Armed robbery. Bank hold-ups. Sleight-of-hand shoplifting. While not all of these crimes are violent, what they all have in common is the sudden, stressful position they can often put eyewitnesses and victims in—namely, the need to quickly assess a situation and react in just the right way. Does this robber really have a gun in her pocket? When the suspected shoplifter vehemently denies it, when is it time to search his bag?
Our brains seek out, collect, and analyze countless cues in any given interaction, which all add up and tell us—consciously or no—who is lying, who is dangerous, and what action we should take. This almost-instantaneous set of calculations can save our lives in a crisis.

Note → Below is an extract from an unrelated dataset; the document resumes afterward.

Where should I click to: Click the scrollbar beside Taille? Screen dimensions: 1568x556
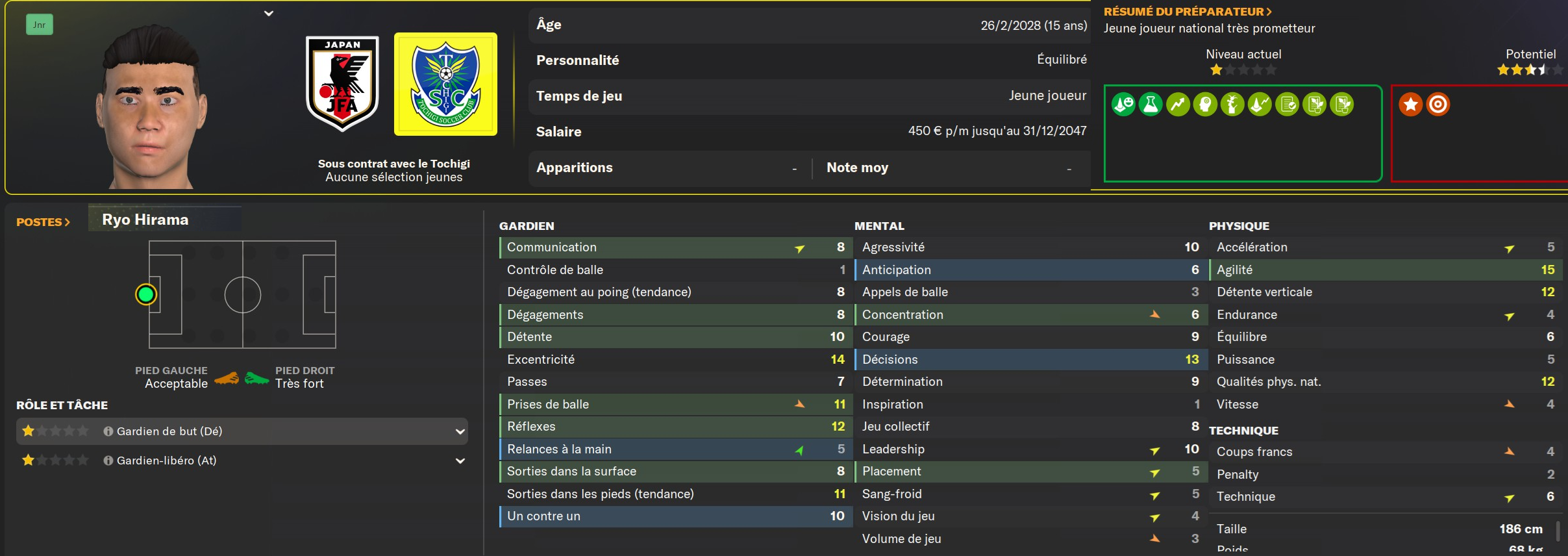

But the side-effect of it is, it also takes up a lot of brainpower in that moment—brainpower that would otherwise be used to, for instance, create memories. That’s what new research into the psychology of memory has found, as published in the journal Memory.
“I don’t know if there’s any easy way to fix this problem, but at least police investigators can take it into account when interviewing witnesses.”
Kerri Pickel, a professor of psychology at Ball State University in Indiana, led the study, which involved videos with actors portraying, for instance, accused shoplifters who are denying wrongdoing. Some respondents in the study were told to simply watch the videos; others were tasked with trying to determine whether the people in the videos were lying or telling the truth.
“Compared to those who simply watched the video, those who judged the suspect’s veracity remembered her appearance less accurately,” Pickel recently told the Greensburg Daily News. “We also discovered that inducing witnesses to be suspicious of the suspect exaggerated the memory impairment effect, probably because it encourages witnesses to devote even more attention to the veracity judgment task.”
This was a limited study contained in an artificial environment, but presumably, the increased mental strain of having to make similar judgments about a suspect in person, and quickly, would impair one’s memory even more. And when eyewitnesses remember incorrectly—or when they are unduly influenced by investigators to remember differently, which is a whole separate problem—the consequences are substantial. According to the Innocence Project, misidentification by an eyewitness is the leading cause of wrongful convictions; it has been a factor in 72 percent of the (over 300) U.S. cases that have been later overturned with the help of DNA evidence. The Innocence Project website explains, somewhat poetically:
Research shows that the human mind is not like a tape recorder; we neither record events exactly as we see them, nor recall them like a tape that has been rewound. Instead, witness memory is like any other evidence at a crime scene; it must be preserved carefully and retrieved methodically, or it can be contaminated.
Pickel concurred that law enforcement tended to put too much weight on eyewitness testimony, considering how fallible it can be. “I don’t know if there’s any easy way to fix this problem, but at least police investigators can take it into account when interviewing witnesses.” To take that point one step further, the legal system should try to take it into account as well.